From breakfast stouts to smoothies, tropical fruit juice IPAs to coffee ales, Australian brewers are brewing up the most important meal of the day in beer form.
The hazy juicy NEIPAs being pumped out by just about every brewer at the moment, could be mistaken for your average breakfast OJ in look and aroma and some of the brewers have played up to this by adding more breakfast ingredients to the mix.
Feral’s well received 2018 GABS beer entry, the Shooter McGavin Breakfast IPA was one example of this. Brewed in the juicy hazy New England style, it tastes like fresh tropical fruit juice and includes additions of cornflakes, nutra grains, weetbix and all bran for good measure.
Sauce Brewing also released their Breakfast Smoothie, a hazy milkshake IPA, loaded with tropical fruit aromas, oats for mouthfeel and lactose for extra sweetness.
On the other end of the colour spectrum, the Breakfast stout style also made an appearance this winter with Sailors Grave brewing a highly drinkable Breakfast Stout with oats and Genovese coffee. Breakfast stouts include oats and plenty of coffee to create a creamy coffee lovers delight. It has to be one of my all-time favourite styles thanks to brewers like Founders and Mikkeller.
Garage Project’s Cereal Milk Stout is another breakfast-inspired stout served up with real cornflakes and a healthy dose of lactose (not for the Zymil drinkers) for sweetness and a bit of nitro for smoothness.
For the bacon lovers out there, Smokin’ Mountie or the imperial version Smokin’ Mountie Royale from Bacchus Brewing delivers the goods. Using smoked malts that very closely approximate bacon and adding oats and maple syrup, they’ve basically liquified my dream breakfast.
If you prefer a sweeter breakfast, Stockade’s Mountie Maple Imperial Stout, winner of the GABS 2017 People’s Choice award, smells like Maccas Hotcakes with its big aromas of maple syrup.
The most intriguing breakfast beer of all though may just be Bridge Road’s Breakfast, a part of their brilliant boundary-pushing Mayday Hills series.

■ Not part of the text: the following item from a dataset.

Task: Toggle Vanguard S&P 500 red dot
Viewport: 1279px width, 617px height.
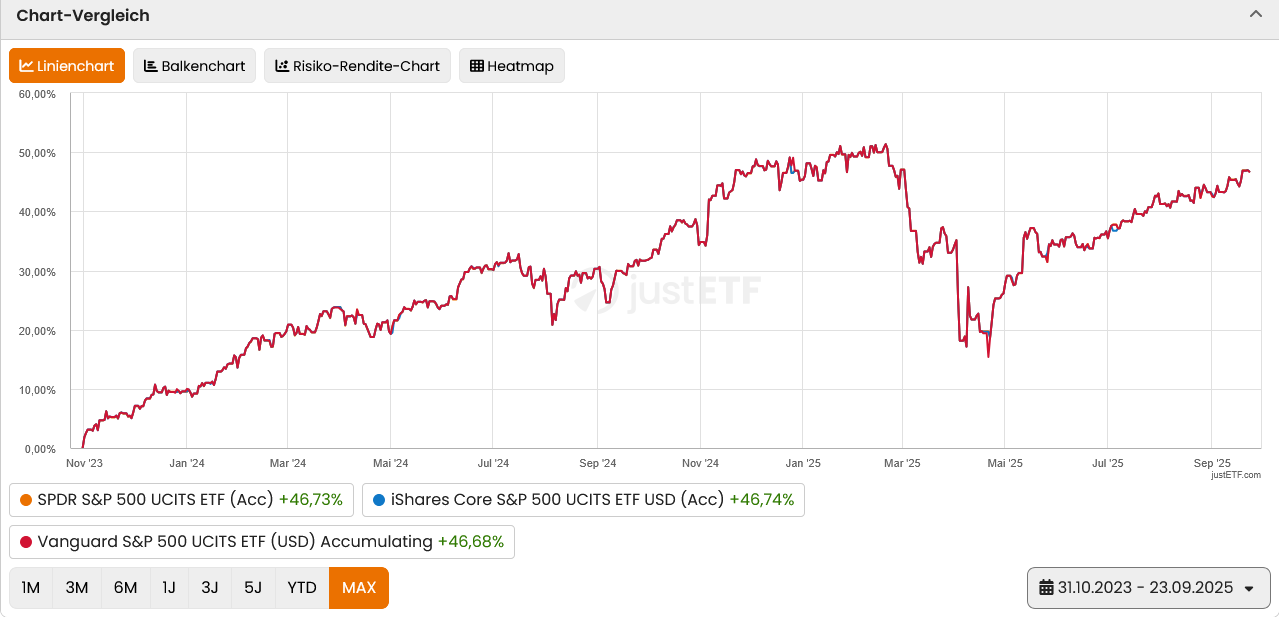Action: coord(26,542)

Breakfast is not your typical winter porter, with added Carman’s nuts and muesli, and aged in a Foeder (think big wooden barrel) imbued with the funky Brett yeast, which made this beer something else. Low carbonation, thinner body but a fresh fruity funk with a rounded chocolate taste. It has to be tasted to be understood.

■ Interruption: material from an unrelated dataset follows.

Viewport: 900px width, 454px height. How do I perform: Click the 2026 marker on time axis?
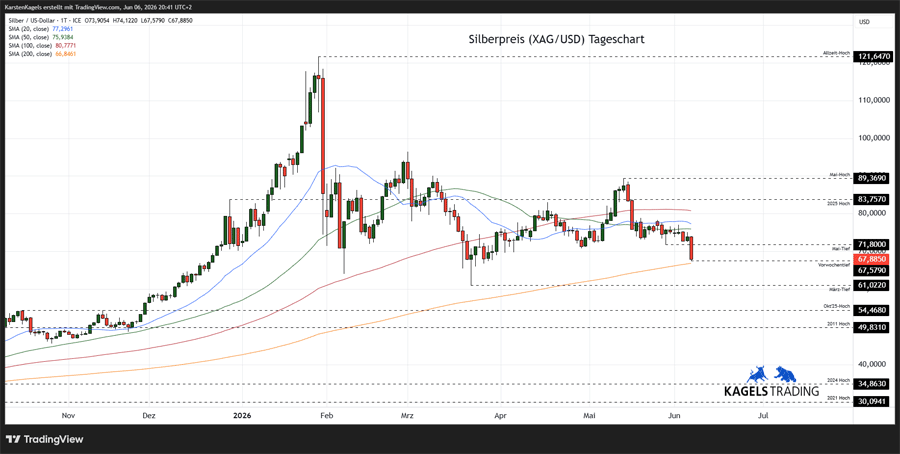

Brewers are taking to breakfast beers with such abandon that we’re surely only a short time away from someone brewing a Scrambled Eggs beer (don’t get any ideas brewers).
Scrambled eggs aside, this good news in my books. In general, I like breakfast and I like breakfast ingredients. Some of my favourite beer elements include coffee (the perfect combo), milk aka lactose (mmm milk stouts), juice (the trend in IPAs), and oats (thicker mouthfeel FTW!).
Why beer and breakfast?
And while I don’t recommend actually drinking beer for breakfast, I won’t judge you either.
Certainly, the association of a type of alcohol with a meal consumed in the morning seems like a strange fit at first glance, but I think there are a couple of reasons for brewers connecting beer and breakfast.
Firstly, there is a nostalgic factor to breakfast that they are tapping into, as people tend to be wistful about the breakfasts, cereals, juices, coffees that they’ve enjoyed over the years. The impact of additions of ingredients like muesli and cereals on taste is questionable and it’s probably more about creating some buzz and emotions around the beer.
Secondly, beer and breakfast (or brunch) both share a similar ethos of accessibility. The great appeal of brunch is that even if you can’t afford to go out for dinner (or buy a house) you can afford to go out and eat a gourmet brunch at a reasonable price. Likewise, beer has always been a more accessible drink than the likes of wine, and even now as prices rise as beers become more sophisticated, it’s still a reasonably affordable option to taste something that is interesting and high quality.
You can pick up most of the beers listed above for less than $10 and you can buy a top brunch for less than $20, and that kind of thing is appealing especially to the younger generations, who see $50 dinners or bottles of wine as out of reach.
Top notch breakfasts and beers are within reach for most, and increasingly they are one in the same.